--- START ---

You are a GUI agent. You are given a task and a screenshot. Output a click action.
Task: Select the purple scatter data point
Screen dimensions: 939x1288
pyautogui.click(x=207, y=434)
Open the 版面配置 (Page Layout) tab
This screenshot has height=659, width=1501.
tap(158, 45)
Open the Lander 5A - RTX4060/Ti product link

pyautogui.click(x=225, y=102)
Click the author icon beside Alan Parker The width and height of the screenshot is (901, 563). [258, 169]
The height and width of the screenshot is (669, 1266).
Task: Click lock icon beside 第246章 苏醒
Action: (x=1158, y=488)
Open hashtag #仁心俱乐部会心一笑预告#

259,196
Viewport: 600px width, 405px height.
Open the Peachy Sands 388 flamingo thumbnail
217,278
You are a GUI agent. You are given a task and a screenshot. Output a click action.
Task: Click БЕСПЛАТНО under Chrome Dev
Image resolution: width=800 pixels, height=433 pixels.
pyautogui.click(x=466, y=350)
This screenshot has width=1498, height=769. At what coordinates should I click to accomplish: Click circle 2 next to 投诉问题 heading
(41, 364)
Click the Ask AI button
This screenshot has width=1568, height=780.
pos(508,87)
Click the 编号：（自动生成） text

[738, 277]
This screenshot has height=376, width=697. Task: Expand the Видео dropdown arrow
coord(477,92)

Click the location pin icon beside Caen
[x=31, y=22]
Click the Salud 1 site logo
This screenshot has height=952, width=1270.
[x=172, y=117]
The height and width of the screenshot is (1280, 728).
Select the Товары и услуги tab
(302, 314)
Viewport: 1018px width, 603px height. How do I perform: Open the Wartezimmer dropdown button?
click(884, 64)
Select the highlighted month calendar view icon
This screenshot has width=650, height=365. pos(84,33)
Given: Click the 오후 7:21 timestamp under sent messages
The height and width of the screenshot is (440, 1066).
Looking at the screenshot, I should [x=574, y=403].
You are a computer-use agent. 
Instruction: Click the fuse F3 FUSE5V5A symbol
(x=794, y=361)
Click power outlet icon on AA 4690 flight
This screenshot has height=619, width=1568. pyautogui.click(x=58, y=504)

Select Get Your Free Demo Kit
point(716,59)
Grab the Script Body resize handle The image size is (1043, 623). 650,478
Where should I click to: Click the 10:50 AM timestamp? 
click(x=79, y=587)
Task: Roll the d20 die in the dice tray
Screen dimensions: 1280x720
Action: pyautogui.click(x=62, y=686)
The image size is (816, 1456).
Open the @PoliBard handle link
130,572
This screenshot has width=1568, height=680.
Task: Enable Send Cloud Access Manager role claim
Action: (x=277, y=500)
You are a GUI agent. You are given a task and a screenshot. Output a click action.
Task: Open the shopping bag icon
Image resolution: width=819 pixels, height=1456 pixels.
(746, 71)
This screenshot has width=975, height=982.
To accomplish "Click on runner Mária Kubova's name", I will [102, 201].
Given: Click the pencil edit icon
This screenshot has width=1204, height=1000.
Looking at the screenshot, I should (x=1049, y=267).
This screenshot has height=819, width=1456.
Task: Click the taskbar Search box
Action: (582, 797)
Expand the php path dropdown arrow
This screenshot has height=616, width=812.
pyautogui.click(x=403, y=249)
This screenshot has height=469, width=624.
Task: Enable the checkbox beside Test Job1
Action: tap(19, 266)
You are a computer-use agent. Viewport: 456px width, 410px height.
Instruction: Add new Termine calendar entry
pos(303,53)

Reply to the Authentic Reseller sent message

--- END ---

• TASK OBJECTIVE: Find the word "size" in the entries above, then copy each line that holds it.

• TASK OUTPUT:
Grab the Script Body resize handle The image size is (1043, 623). 650,478
The image size is (816, 1456).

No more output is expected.